Okay, in order that’s a powerful begin for Mojo. It was nearly 20 occasions sooner than the pure Python implementation and 5 occasions sooner than the NumPy code.
Instance 2 — Numerical integration
For this instance, we are going to carry out numerical integration utilizing Simpson’s rule to find out the worth of sin(X) within the interval 0 to π. Recall that Simpson’s rule is a technique of calculating an approximate worth for an integral and is outlined as,
∫ ≈ (h/3) * [f(x₀) + 4f(x₁) + 2f(x₂) + 4f(x₃) + … + 2f(xₙ-₂) + 4f(xₙ-₁) + f(xₙ)]
The place:
- h is the width of every step.
- The weights are 1, 4, 2, 4, 2, …, 4, 1.
- The primary and final factors have a weight of 1.
- The factors at odd indices have a weight of 4.
- The factors at even indices have a weight of 2.
The true worth of the integral we’re attempting to calculate is two. Let’s see how correct (and quick) our strategies are.
As soon as once more, we want 4 information.
1/ integration_pure_py.py
# integration_pure_py.py
import math
def compute(begin, finish, n):
"""Calculates the particular integral of sin(x) utilizing Simpson's rule."""
if n % 2 != 0:
n += 1 # Simpson's rule requires a fair variety of intervals
h = (finish - begin) / n
integral = math.sin(begin) + math.sin(finish)
for i in vary(1, n, 2):
integral += 4 * math.sin(begin + i * h)
for i in vary(2, n, 2):
integral += 2 * math.sin(begin + i * h)
integral *= h / 3
return integral
2/ integration_numpy
# integration_numpy.py
import numpy as np
def compute(begin, finish, n):
"""Calculates the particular integral of sin(x) utilizing NumPy."""
if n % 2 != 0:
n += 1
x = np.linspace(begin, finish, n + 1)
y = np.sin(x)
# Apply Simpson's rule weights: 1, 4, 2, 4, ..., 2, 4, 1
integral = (y[0] + y[-1] + 4 * np.sum(y[1:-1:2]) + 2 * np.sum(y[2:-1:2]))
h = (finish - begin) / n
3/ integration_mojo.mojo
# integration_mojo.mojo
from python import PythonObject, Python
from python.bindings import PythonModuleBuilder
from os import abort
from math import sin
# Be aware: The 'fn' key phrase is used right here because it's suitable with all variations.

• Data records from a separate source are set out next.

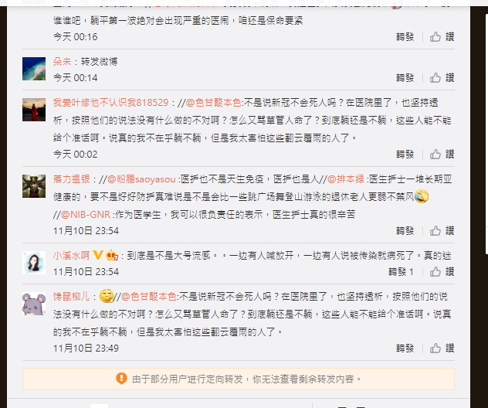
Task: Click username 我爱叶修他不认识我818529
Action: [x=110, y=103]
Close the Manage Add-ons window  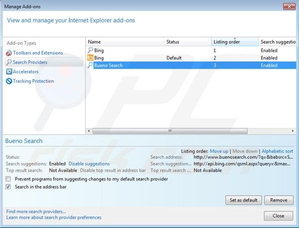[x=289, y=7]
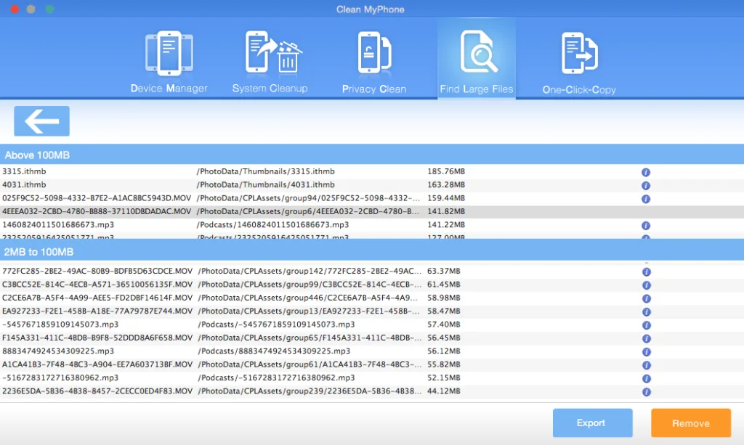The image size is (744, 445).
Task: Open the System Cleanup tool
Action: [x=270, y=62]
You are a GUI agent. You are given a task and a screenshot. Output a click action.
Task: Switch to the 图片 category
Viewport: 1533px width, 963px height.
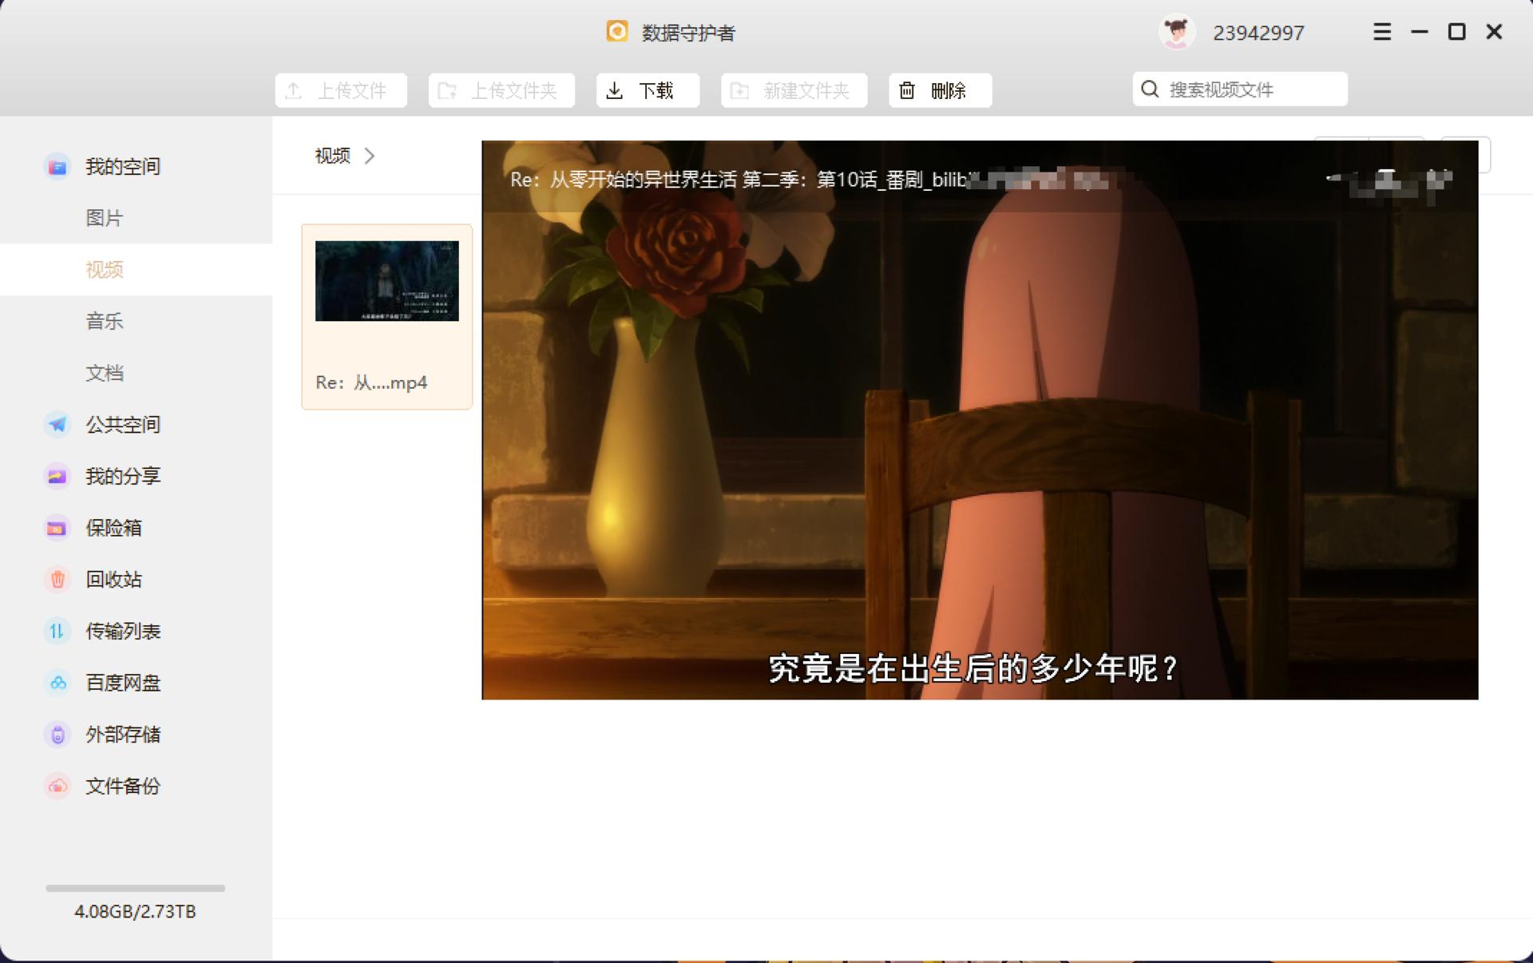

fn compute_integral_mojo(start_obj: PythonObject, end_obj: PythonObject, n_obj: PythonObject) raises -> PythonObject:
# Bridge crossing occurs ONCE initially.
var begin = Float64(start_obj)
var finish = Float64(end_obj)
var n = Int(n_obj)
if n % 2 != 0:
n += 1
var h = (finish - begin) / n
# All computation under is on NATIVE Mojo varieties. No Python interop.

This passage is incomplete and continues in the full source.